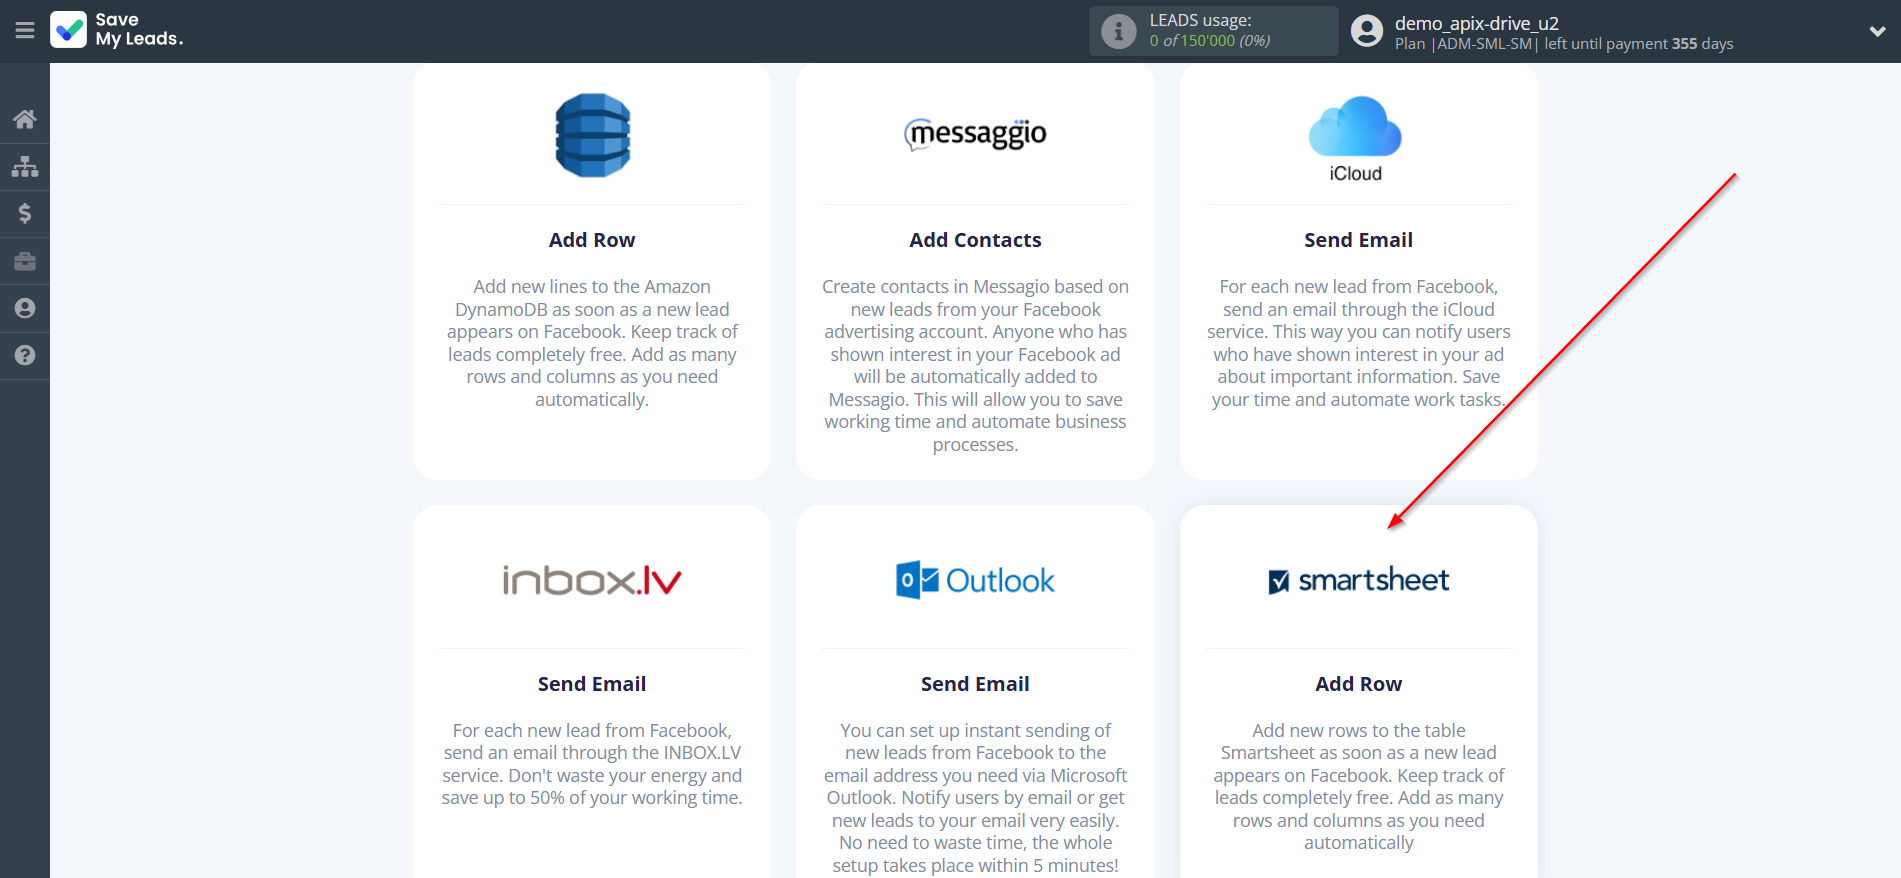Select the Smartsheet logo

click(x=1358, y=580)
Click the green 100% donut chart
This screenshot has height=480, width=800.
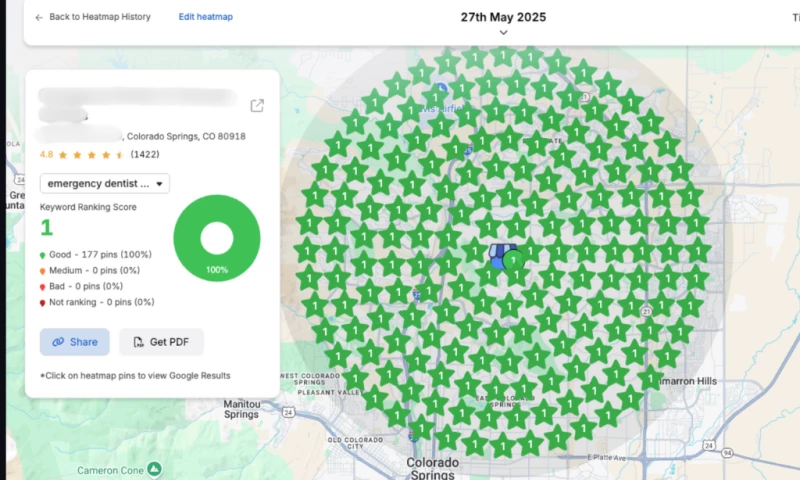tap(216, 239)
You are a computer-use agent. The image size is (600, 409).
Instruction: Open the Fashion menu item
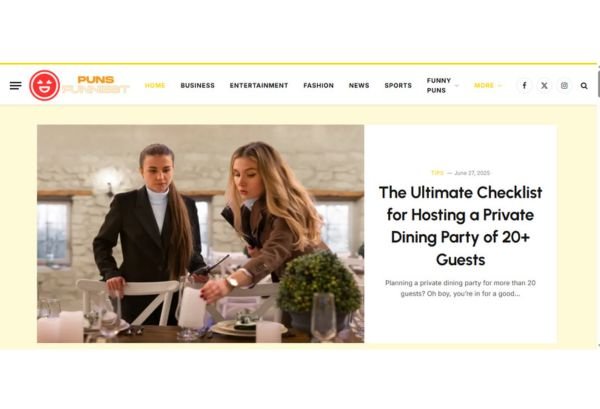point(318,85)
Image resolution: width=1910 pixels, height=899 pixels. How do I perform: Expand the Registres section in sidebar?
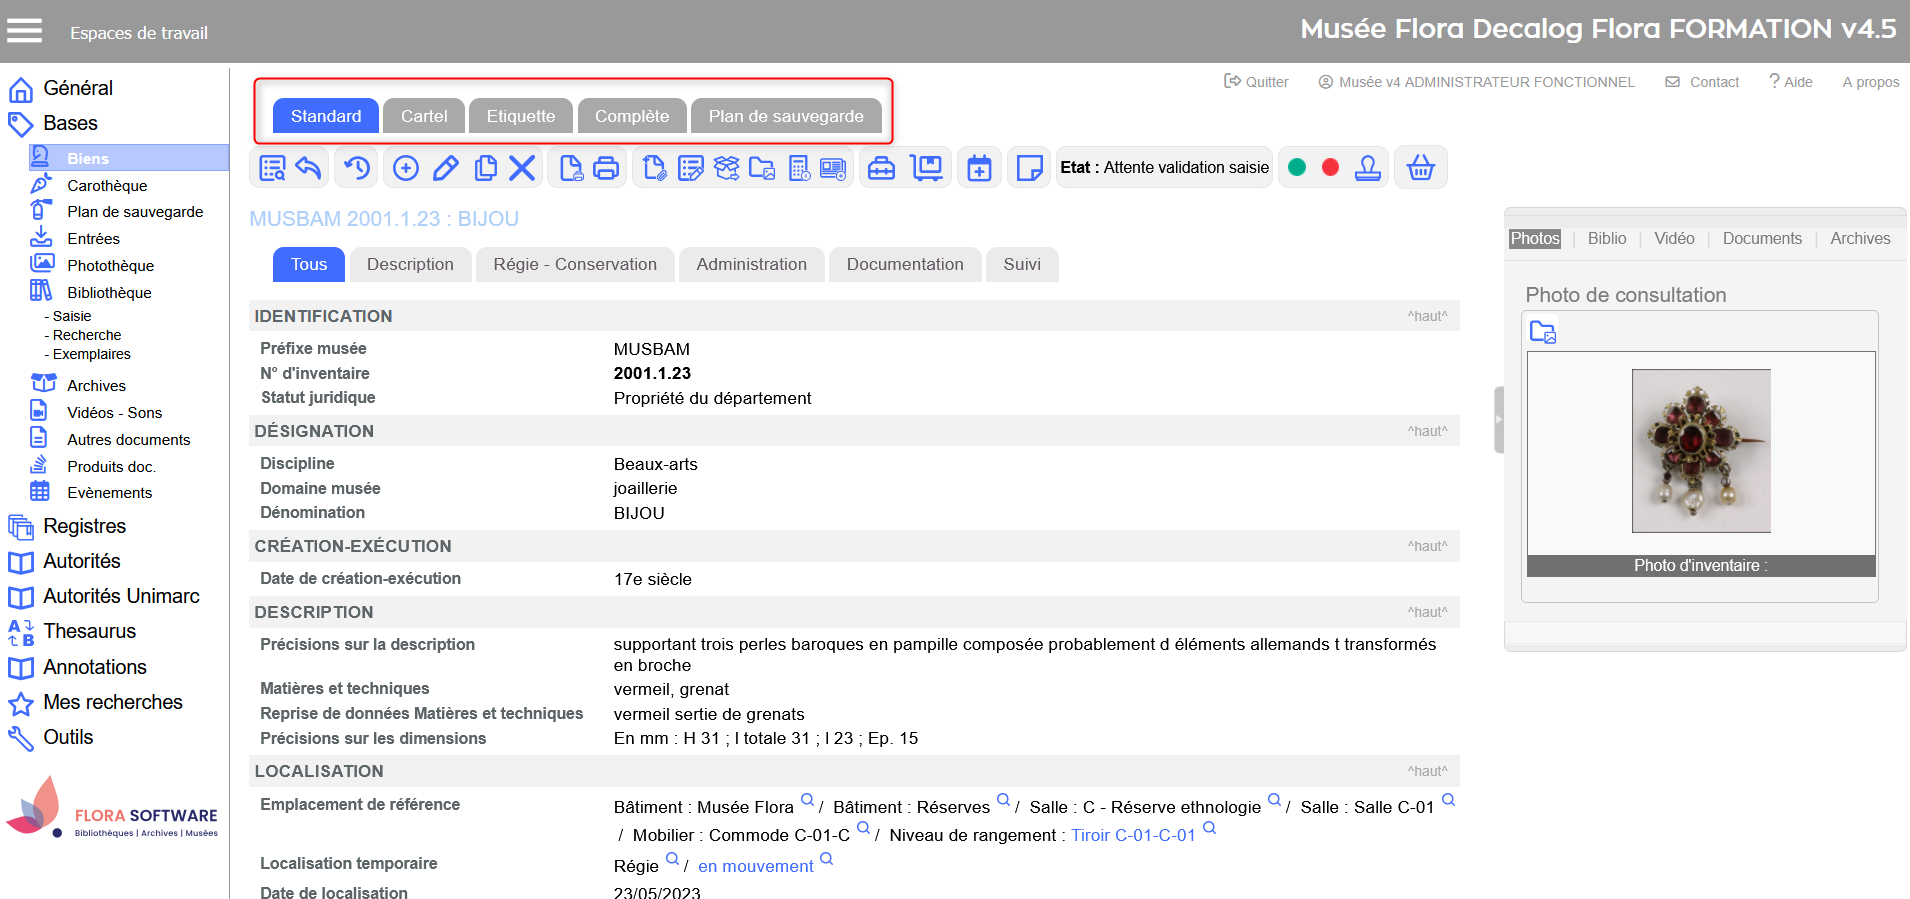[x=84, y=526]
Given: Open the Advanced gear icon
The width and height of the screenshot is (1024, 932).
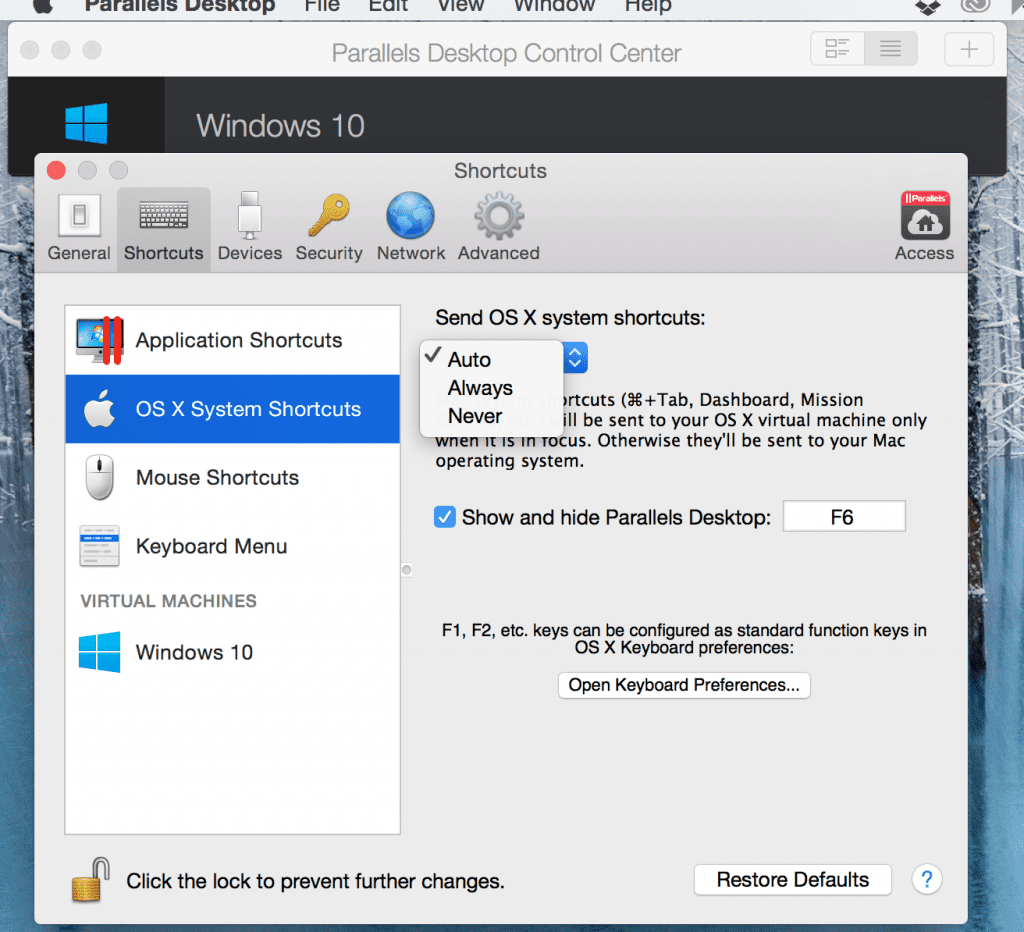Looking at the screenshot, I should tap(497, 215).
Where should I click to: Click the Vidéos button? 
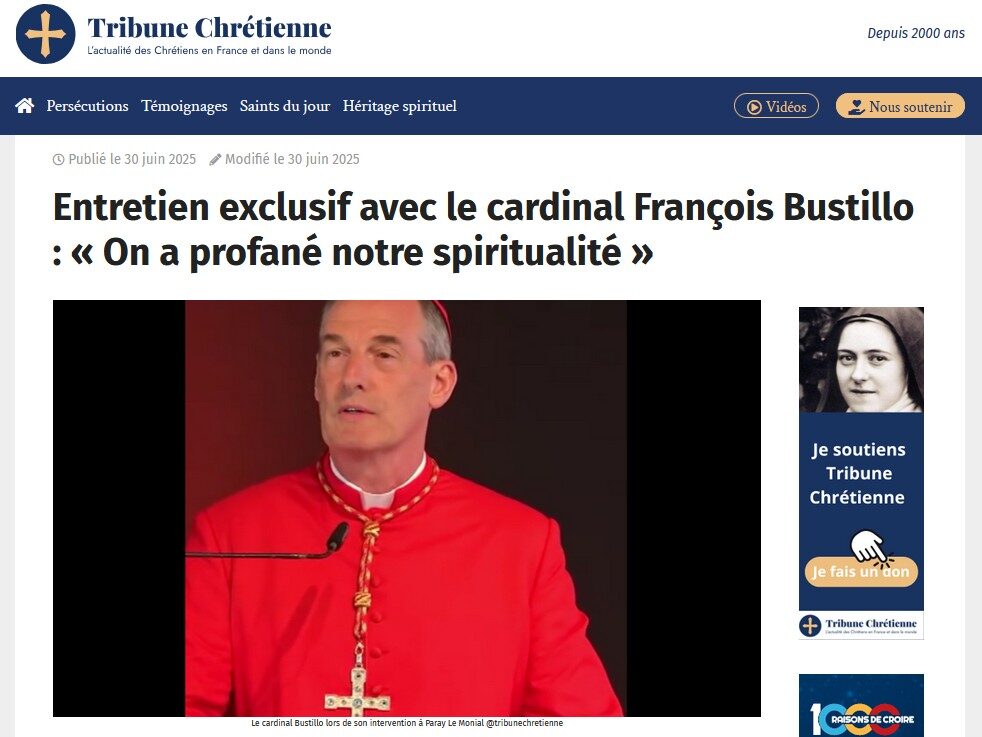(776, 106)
----
**TASK DESCRIPTION:** Pictures excluded, return exactly the lines from the one with "Given: Open the Advanced gear icon" through the final line of the entries above, both included.

**OUTPUT OF THE EXERCISE:**
Given: Open the Advanced gear icon
The width and height of the screenshot is (1024, 932).
Looking at the screenshot, I should tap(497, 215).
Where should I click to: Click the Vidéos button? 
(776, 106)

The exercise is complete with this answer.